Published by Del Rey on September 24, 2013
As the final novel in the Dire Earth trilogy, The Plague Forge promised to solve the central mystery that animated the first and second books: Why did aliens build space elevators on Earth, turn most humans into subhumans (except for those protected an aura emitted by alien gadgetry), and scatter objects around the globe that were meant to be plugged into an alien spaceship like pieces of a jigsaw puzzle? The Plague Forge does indeed answer those questions -- apart from some annoying gaps in the explanation -- although the reader must wade through a lot of repetitive action scenes before an expository information dump in the final pages reveals the aliens' purpose. The answers are disappointing, and in some respects absurd, but most disappointing of all is that they seem to set up another series of books that will probably feature more mindless action scenes with little substantive content.

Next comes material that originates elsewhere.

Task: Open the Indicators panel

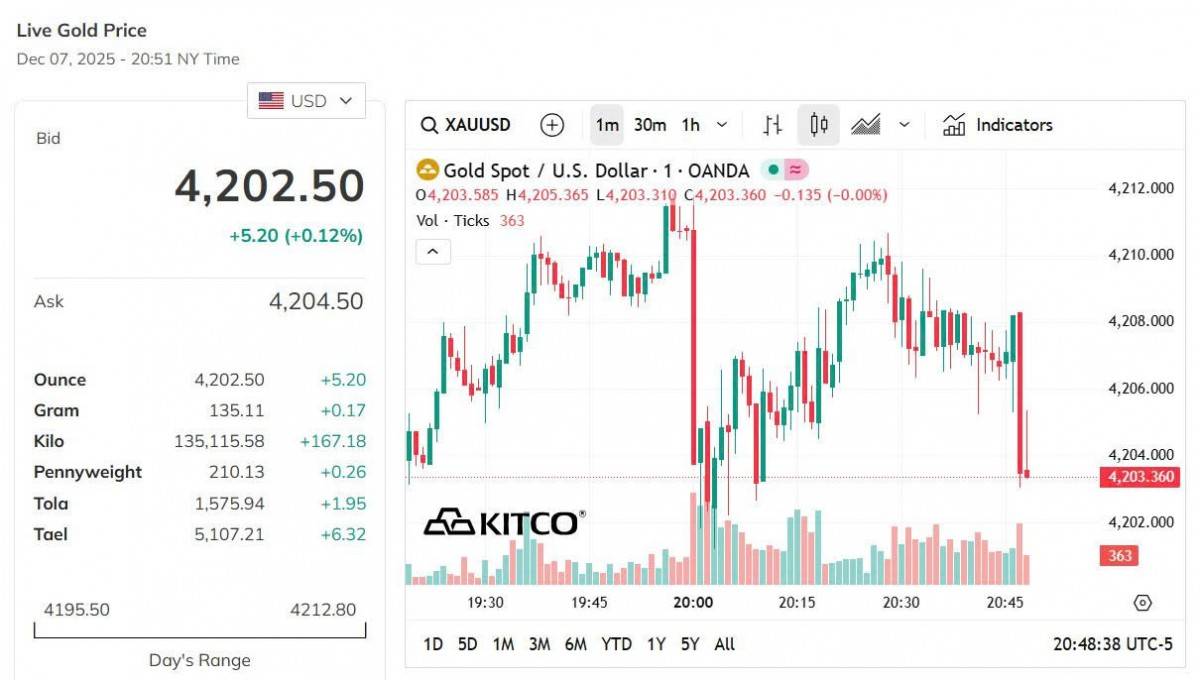Action: (x=1000, y=124)
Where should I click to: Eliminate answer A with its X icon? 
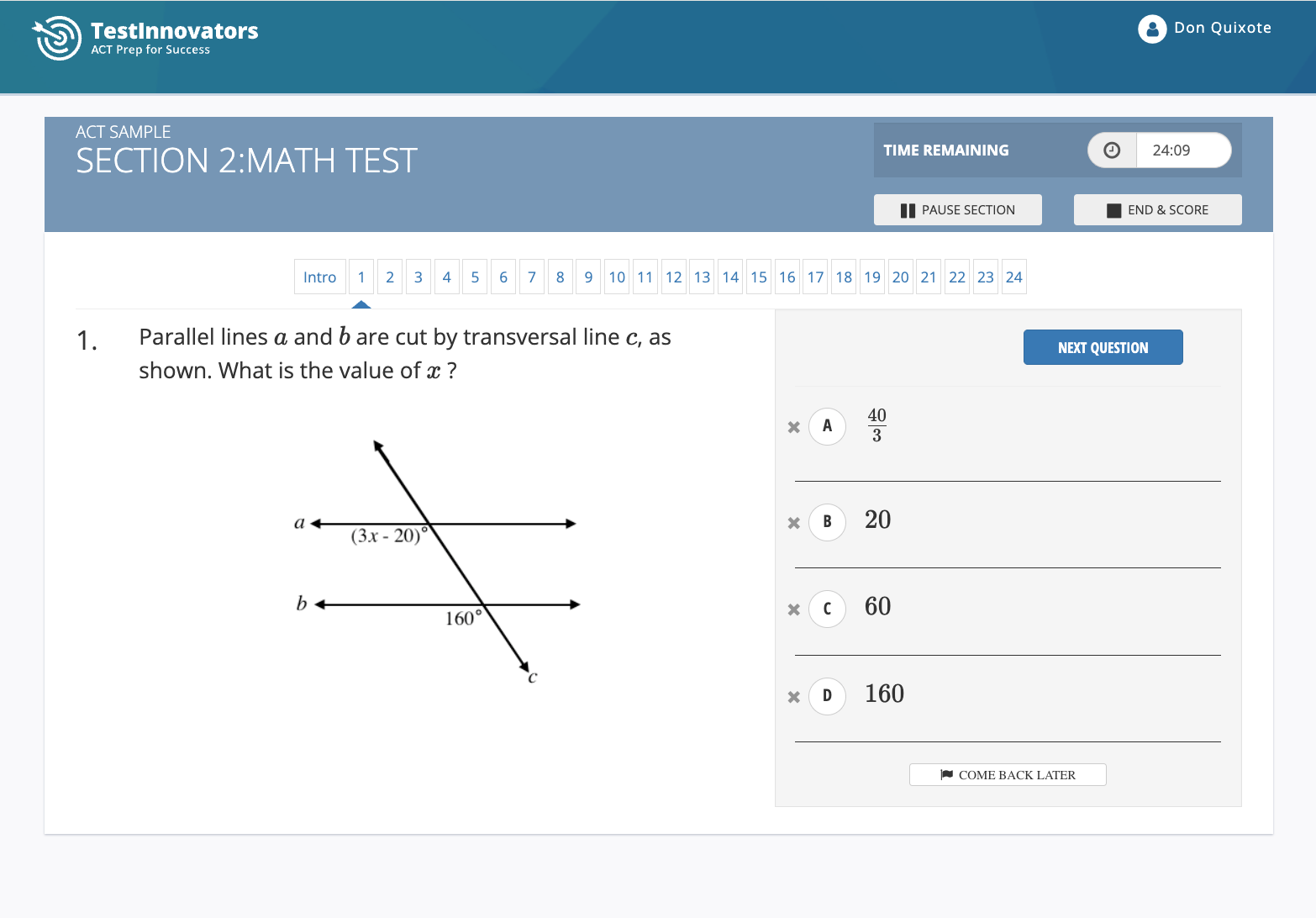793,427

The characters are the strength of the series. They aren't particularly deep but they have well-defined personalities and undergo credible changes as the story develops. Although Skylar is the chief protagonist, several of the supporting characters are equally important, and in some respects are easier to care about. Some turn into unlikely heroes, furthering a theme that heroism is often a function of desperate circumstances. That's the aspect of The Plague Forge (and the series) that I liked best.
Post-apocalyptic political struggles are well conceived, giving rise to the kind of characters who are fun to despise. The seeds of political intrigue that were planted in the first two books bear fruit here. Some other interesting ideas underlie the series, but they are too often buried in scenes of people hitting and shooting each other. There are only so many times our heroes can do battle with subhumans or bad humans before the battles become tiresome. The entire series could (and should) have been whittled down to a single book, yet it would still be a book with a disappointing expository ending that isn't an ending at all. The Dire Earth novels have some merit, but if there are more to come, I doubt I'll devote any time to them.